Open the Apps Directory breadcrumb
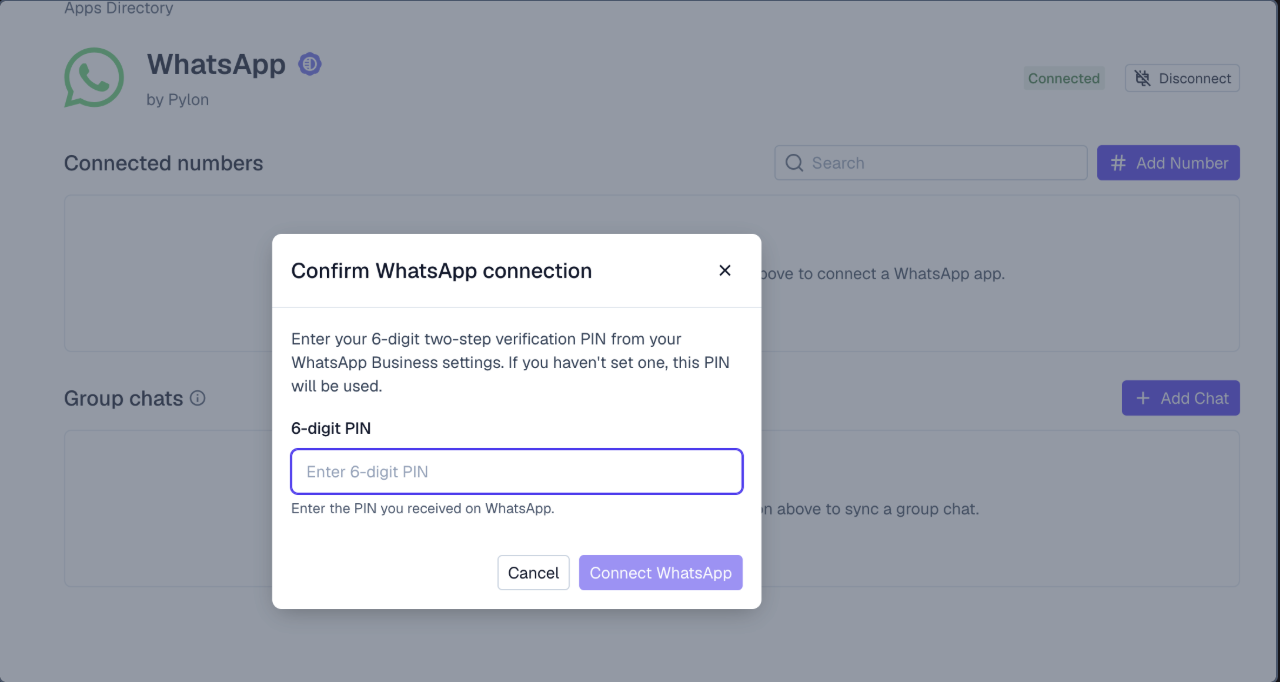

...

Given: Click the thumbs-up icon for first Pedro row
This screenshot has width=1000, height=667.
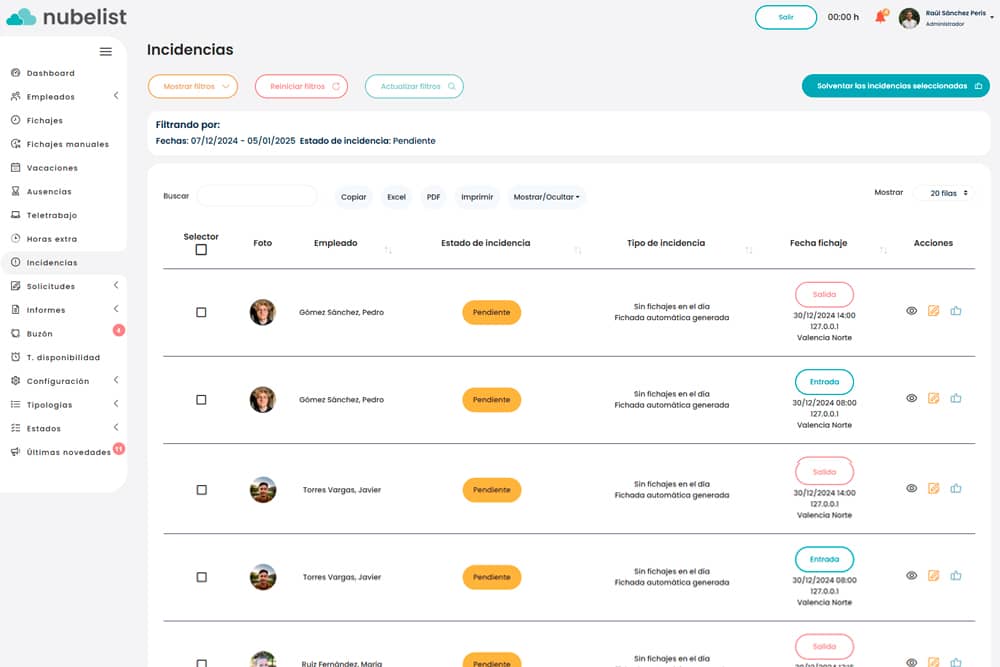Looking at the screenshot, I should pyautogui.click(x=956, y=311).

==

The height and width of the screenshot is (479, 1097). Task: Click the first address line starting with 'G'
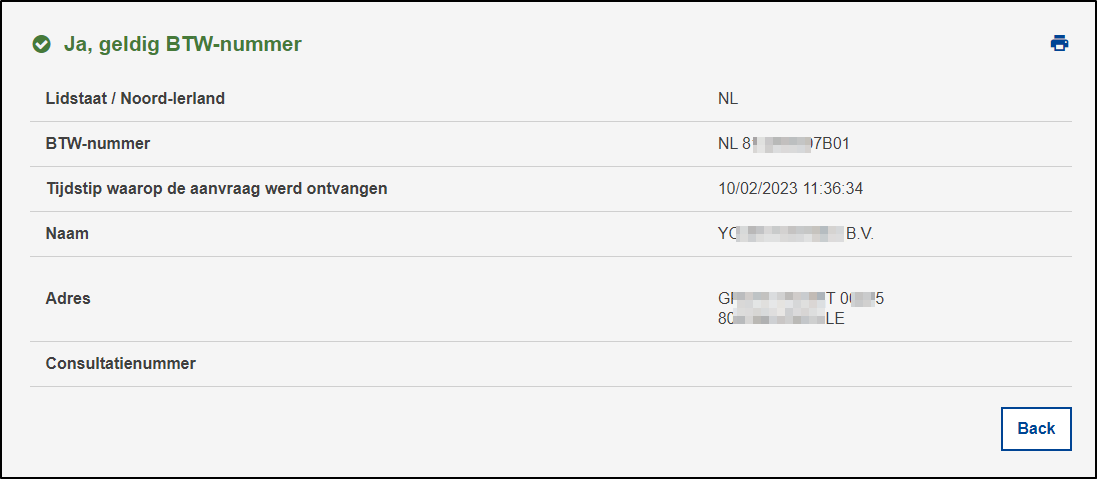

**REQUIRED WORK:** Go through the lines above. Select every one that has the string "first".

**SOLUTION FOR THIS PROBLEM:**
Given: Click the thumbs-up icon for first Pedro row
The height and width of the screenshot is (479, 1097). Task: Click the first address line starting with 'G'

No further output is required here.